Task instructions | Isolate every line in the data with the string "beside" and copy it.

Information |
────

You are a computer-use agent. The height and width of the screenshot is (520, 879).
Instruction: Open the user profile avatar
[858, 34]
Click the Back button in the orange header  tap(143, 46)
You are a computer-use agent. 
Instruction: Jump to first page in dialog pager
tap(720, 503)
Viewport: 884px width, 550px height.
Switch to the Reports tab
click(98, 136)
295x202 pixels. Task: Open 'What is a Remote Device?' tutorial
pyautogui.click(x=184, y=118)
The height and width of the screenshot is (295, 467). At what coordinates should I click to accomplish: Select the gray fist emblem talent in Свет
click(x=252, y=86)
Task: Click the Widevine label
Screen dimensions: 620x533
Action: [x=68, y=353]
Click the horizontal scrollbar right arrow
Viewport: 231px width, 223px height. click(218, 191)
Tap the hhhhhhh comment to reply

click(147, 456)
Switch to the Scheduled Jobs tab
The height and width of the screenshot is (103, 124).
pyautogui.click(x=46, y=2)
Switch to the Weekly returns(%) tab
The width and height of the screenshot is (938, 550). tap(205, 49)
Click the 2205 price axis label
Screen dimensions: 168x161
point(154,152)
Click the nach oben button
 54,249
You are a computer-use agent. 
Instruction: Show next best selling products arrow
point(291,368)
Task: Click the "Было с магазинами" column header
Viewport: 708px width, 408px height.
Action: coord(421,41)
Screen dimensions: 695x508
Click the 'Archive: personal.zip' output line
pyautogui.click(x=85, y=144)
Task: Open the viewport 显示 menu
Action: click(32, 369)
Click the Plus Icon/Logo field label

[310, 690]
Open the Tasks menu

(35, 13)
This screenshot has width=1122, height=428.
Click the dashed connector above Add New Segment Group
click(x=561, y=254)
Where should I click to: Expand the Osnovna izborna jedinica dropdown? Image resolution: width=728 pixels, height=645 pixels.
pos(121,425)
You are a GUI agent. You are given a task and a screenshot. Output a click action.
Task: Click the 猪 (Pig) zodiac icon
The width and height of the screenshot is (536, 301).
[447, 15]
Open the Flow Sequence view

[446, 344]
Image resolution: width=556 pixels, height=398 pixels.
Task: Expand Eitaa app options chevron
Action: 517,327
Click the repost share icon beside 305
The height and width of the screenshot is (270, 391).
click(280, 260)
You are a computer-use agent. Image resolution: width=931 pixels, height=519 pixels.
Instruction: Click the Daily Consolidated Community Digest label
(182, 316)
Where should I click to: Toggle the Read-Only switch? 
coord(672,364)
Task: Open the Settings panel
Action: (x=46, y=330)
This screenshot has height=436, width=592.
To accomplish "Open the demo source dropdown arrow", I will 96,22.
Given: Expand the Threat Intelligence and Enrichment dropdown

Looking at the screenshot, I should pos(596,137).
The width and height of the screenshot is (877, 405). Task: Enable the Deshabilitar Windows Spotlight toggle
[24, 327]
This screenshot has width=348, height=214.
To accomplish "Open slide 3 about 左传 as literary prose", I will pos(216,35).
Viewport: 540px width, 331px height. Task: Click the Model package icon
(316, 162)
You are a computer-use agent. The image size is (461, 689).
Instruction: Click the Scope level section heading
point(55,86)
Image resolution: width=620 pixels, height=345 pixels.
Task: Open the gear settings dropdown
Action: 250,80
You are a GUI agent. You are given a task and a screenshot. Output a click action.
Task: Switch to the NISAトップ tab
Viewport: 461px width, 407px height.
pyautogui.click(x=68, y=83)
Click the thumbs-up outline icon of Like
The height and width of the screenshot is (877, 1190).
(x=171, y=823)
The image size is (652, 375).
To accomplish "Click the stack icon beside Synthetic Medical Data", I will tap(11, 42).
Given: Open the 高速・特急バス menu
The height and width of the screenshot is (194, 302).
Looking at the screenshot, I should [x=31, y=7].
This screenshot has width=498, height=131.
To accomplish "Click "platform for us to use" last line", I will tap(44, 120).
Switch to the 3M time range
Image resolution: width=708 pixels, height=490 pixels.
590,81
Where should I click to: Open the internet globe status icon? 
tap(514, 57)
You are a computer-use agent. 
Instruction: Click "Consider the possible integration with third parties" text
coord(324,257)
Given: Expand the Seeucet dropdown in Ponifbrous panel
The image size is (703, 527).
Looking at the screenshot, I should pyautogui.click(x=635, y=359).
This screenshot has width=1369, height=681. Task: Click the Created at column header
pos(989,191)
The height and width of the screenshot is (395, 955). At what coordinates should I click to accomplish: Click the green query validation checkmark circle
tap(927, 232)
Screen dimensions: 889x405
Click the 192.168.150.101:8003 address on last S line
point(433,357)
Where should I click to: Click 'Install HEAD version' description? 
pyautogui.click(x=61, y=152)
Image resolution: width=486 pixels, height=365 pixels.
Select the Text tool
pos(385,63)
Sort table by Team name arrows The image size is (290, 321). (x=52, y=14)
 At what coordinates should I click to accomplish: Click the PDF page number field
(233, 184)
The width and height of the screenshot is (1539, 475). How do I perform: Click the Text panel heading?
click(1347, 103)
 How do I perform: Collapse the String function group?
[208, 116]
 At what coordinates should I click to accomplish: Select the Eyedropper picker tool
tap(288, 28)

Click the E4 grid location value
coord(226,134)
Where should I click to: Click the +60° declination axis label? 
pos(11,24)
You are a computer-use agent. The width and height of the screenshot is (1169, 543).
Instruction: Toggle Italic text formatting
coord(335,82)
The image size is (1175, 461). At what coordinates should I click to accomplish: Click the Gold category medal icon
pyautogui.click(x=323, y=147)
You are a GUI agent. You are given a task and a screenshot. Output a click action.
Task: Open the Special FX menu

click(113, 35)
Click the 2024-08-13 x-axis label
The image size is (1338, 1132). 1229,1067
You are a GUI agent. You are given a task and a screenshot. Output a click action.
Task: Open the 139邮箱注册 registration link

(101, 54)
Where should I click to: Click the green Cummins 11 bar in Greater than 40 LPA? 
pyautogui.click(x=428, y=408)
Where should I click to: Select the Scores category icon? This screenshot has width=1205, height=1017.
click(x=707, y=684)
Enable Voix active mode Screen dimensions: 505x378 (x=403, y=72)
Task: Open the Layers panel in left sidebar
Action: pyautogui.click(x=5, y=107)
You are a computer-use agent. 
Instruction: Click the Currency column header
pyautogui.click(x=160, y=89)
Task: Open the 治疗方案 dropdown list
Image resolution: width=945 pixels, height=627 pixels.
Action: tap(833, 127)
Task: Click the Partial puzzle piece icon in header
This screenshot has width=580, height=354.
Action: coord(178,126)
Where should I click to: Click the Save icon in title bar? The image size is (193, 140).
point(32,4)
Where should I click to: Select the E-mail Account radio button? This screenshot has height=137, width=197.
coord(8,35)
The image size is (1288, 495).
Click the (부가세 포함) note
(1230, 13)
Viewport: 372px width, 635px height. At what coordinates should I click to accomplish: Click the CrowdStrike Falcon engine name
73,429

────

Reply |
Click the repost share icon beside 305
To accomplish "Click the stack icon beside Synthetic Medical Data", I will tap(11, 42).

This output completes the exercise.